SWP





   Polska




 2021-08-05 Leonard Buczkowski

Kto nie zna "Zakazanych piosenek", "Skarbu", "Orła"? ... 5 sierpnia 1900 roku w Warszawie urodził się Leonard Buczkowski - reżyser filmowy, scenarzysta, aktor. Podczas pierwszej wojny światowej – w 1918 roku – walczył jako lotnik.

Studiował aktorstwo w Dramatycznym Studiu Filmowym Stanisławy Wysockiej oraz Instytucie Filmowym Wiktora Biegańskiego (1920-1922). Jako aktor wystąpił w kilku niemych filmach, m.in. Na jasnym brzegu (1921) Edwarda Puchalskiego, Kule, które nie trafiają (1923) i Awantury miłosne panny D. (1923) Tadeusza Chrzanowskiego.

Zanim zadebiutował w 1928 roku jako samodzielny reżyser niemym filmem Szaleńcy (inny tytuł: My, Pierwsza Brygada), udźwiękowionym w 1934, za który otrzymał Złoty Medal na Wystawie Światowej w Paryżu (1929), był asystentem Wiktora Biegańskiego, m.in. przy realizacji Orlęcia (1927).

W czasie gdy Leonard Buczkowski rozpoczynał swoją działalność filmową, warunki realizacyjne były bardzo trudne, chciałoby się powiedzieć – żadne. Brakowało hal zdjęciowych (swoich Szaleńców kręcił Buczkowski w Poznaniu, bo tamtejsze hale targowe można było wykorzystać na atelier). Film był tym lepszy, im szybciej i tańszym kosztem nakręcony, na artyzm miejsca najczęściej nie było. Nie lepiej działo się z tematami filmów. Brak konkretnej, konstruktywnej społecznie polityki kulturalnej powodował nacisk prywatnych producentów na komercjalizację przemysłu filmowego. Twórcy filmowi pracowali na rzecz niewybrednych gustów mieszczańskiej widowni lub podejmowali tematykę sugerowaną przez oficjalne czynniki rządowe, w której nuta często fałszywie pojętego patriotyzmu spychała scenariusze na teren niebezpiecznego nacjonalizmu.
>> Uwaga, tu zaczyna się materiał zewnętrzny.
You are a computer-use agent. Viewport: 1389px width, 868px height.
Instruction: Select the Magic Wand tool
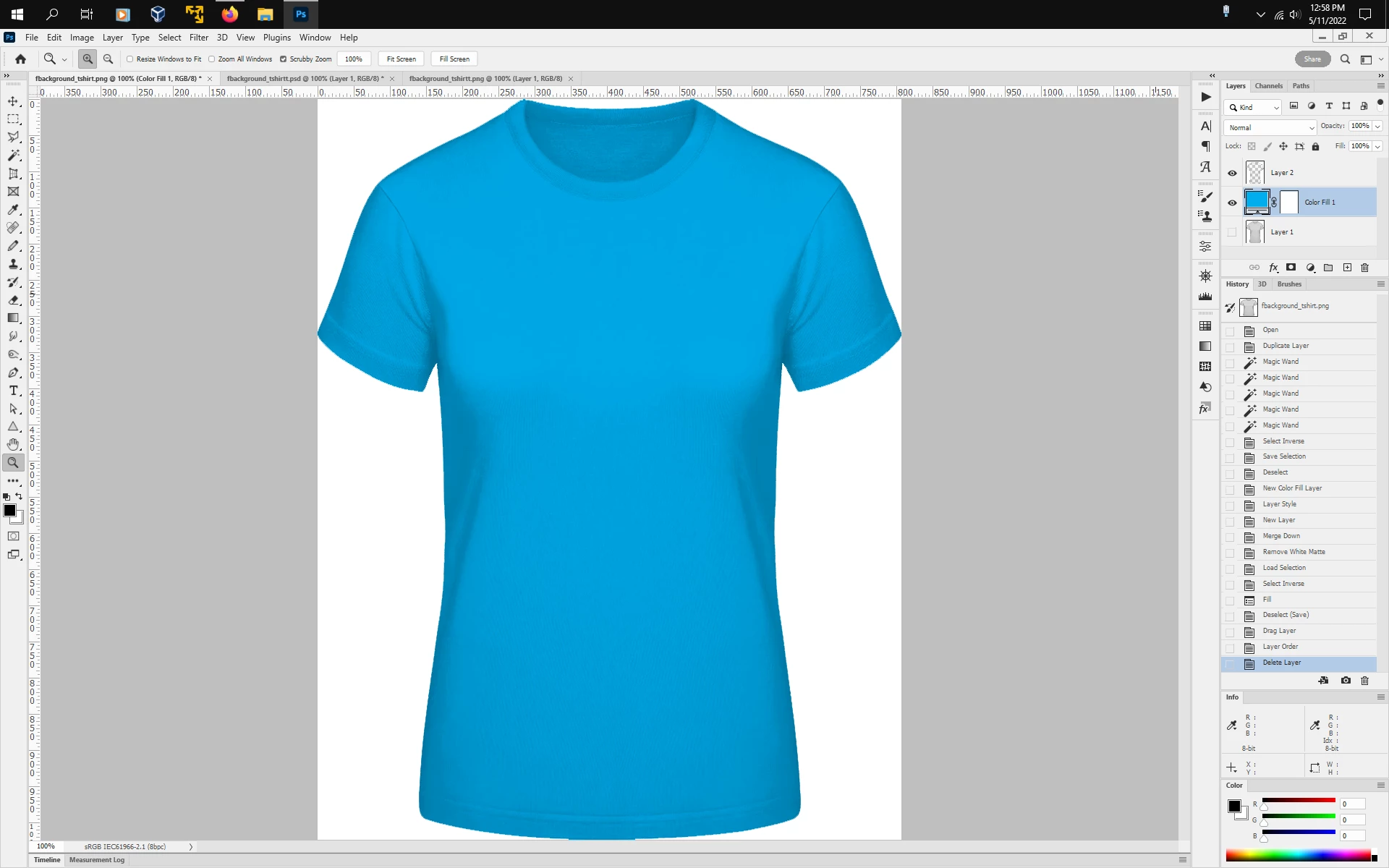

Brakowało dobrych i oryginalnych pomysłów. Ideologia ambitniejszych twórców kształtowała się w przeświadczeniu, że względny liberalizm i wolna konkurencja na rynku myśli, a także produkcji stanowią wystarczające warunki, aby własne pomysły z powodzeniem realizować. Rzeczywistość okazała się bardziej skomplikowana i z biegiem lat niepodległych coraz bardziej uzależniała twórcę filmu od producenta. Wolna konkurencja ekonomiczna zawładnęła całkowicie swobodną myślą twórczą.

Z jego przedwojennych dokonań wyróżnić należy przede wszystkim ekranizację Wiernej rzeki (1936) Stefana Żeromskiego. Podczas II wojny światowej przebywał na Węgrzech, a następnie w Warszawie, gdzie nakręcił kilka reklamówek dla prywatnych firm niemieckich, co spowodowało, że – wyrokiem sądu koleżeńskiego – jeden ze swych najlepszych filmów powojennych Skarb (1948) podpisał nie nazwiskiem, a pseudonimem Marian Leonard. W 1945 roku zrealizował dokument Łódź 1939-1945, poświęcony pamięci ofiar terroru niemieckiego.
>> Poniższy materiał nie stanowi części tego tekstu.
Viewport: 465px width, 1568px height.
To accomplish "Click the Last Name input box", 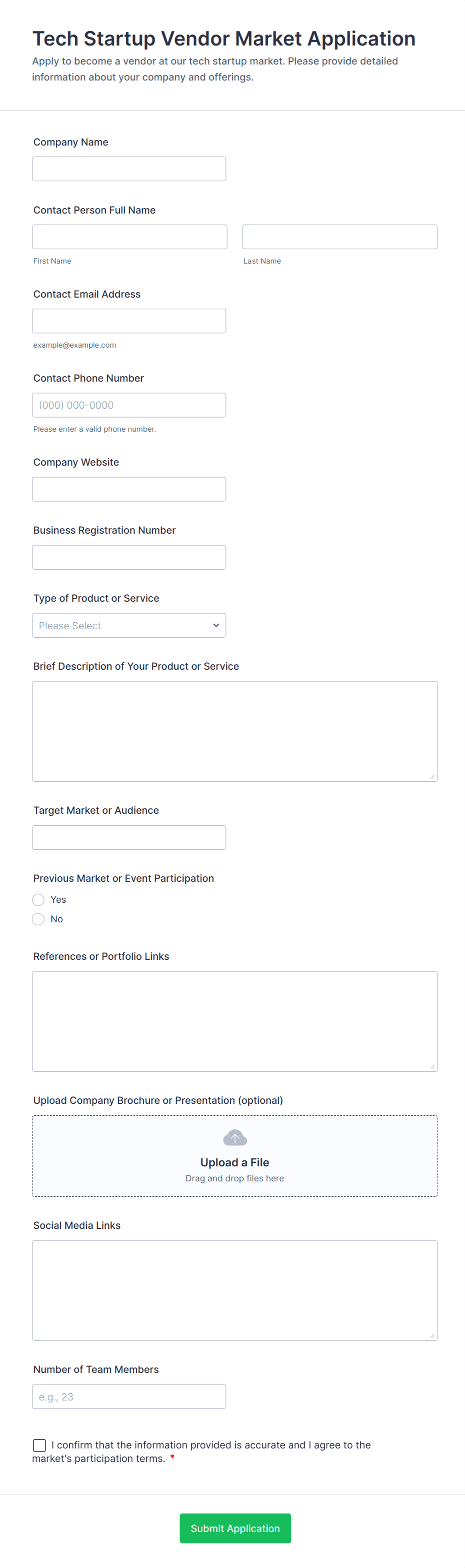I will 339,237.
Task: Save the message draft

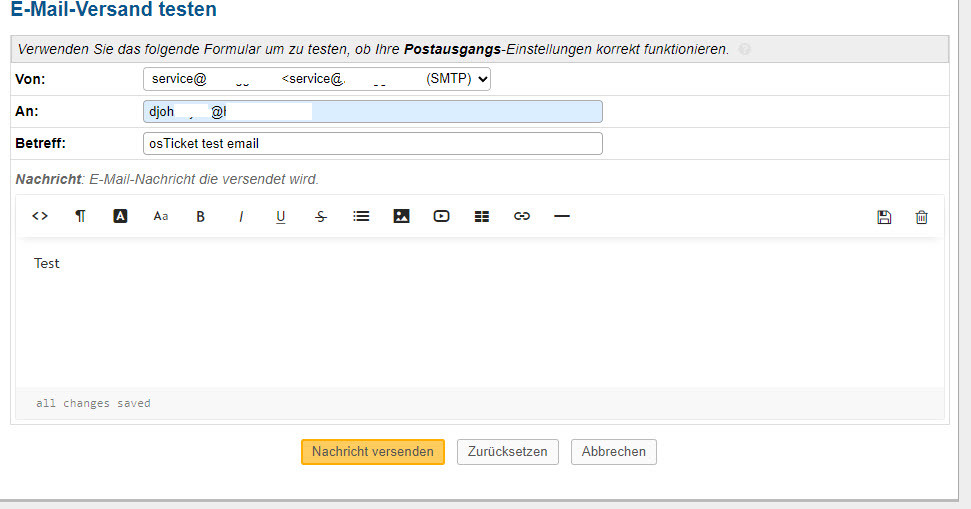Action: pos(884,217)
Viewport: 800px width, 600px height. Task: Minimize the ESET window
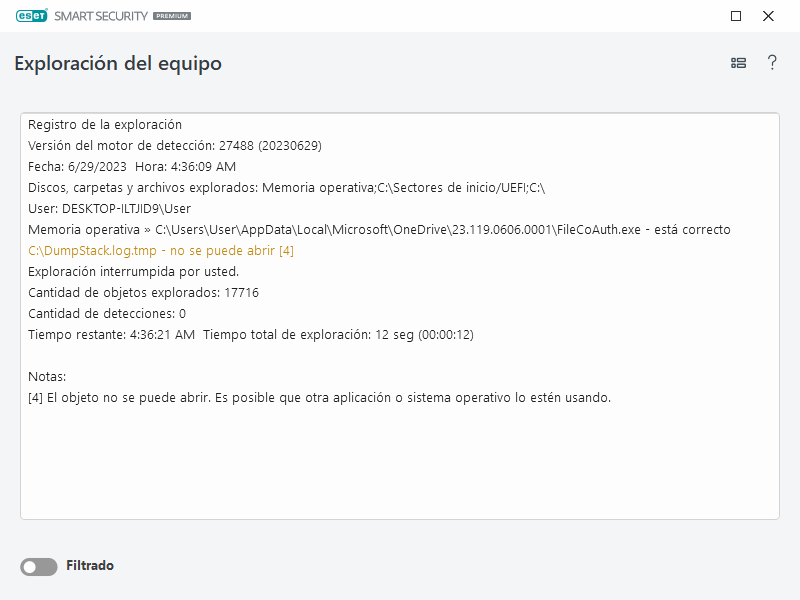[x=735, y=16]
W roku 1964, gdy wracał wspomnieniami do tamtego okresu, powiedział: „Przed wojną nawet bardzo zdolny młody człowiek musiał mieć albo dużo pieniędzy, albo dużo szczęścia, aby robić film. Obecnie prawo do startu daje talent. To stwarza pewność, że najzdolniejsi nie zginą w tłumie”.
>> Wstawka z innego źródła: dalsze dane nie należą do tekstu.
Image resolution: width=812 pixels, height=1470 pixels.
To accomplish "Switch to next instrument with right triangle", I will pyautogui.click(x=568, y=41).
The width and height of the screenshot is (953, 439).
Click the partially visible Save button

To, co wyróżnia Buczkowskiego w dziejach polskiego filmu, należy określić mianem swoistego prekursorstwa. Powojenny Skarb był pierwszą komedią polską po roku 1945, Zakazane piosenki pierwszym filmem powojennym, Przygoda na Mariensztacie jako pierwsza zyskała barwę, a Deszczowy lipiec zapoczątkował nowy gatunek filmowy – komedię sentymentalną To prekursorstwo miało swoje źródła już w drugim, nakręconym w 1930 roku, filmie Buczkowskiego pt. Gwiaździsta eskadra. Ośmielony udanym debiutem pokusił się Buczkowski, inspirowany pomysłem uznanego już pisarza Janusza Meissnera, o zrobienie filmu o tematyce lotniczej. Doszły tu do głosu jego własne młodzieńcze marzenia o lataniu. Pierwszy film o tematyce lotniczej i jeden z pierwszych filmów dźwiękowych został zrealizowany z solidnością, która będzie cechować wszystkie obrazy Buczkowskiego. Oprócz Jerzego Kobusza (znanego już z "Szaleńców") zaangażowano do filmu eksperymentalnie amatorów. To też innowacyjne podejście. Po premierze tego filmu Buczkowski powiedział w wywiadzie prasowym: „Nie jestem przeciwnikiem aktora teatralnego na ekranie, lecz uważam za niewłaściwe angażowanie »firm« scenicznych li tylko dla reklamowania się ich nazwiskami. Nowicjusz wymaga wprawdzie większej pracy realizatora, ale nie idzie ona na marne, gdyż przeważnie natrafia na grunt podatniejszy, łatwiejszy do kierowania”.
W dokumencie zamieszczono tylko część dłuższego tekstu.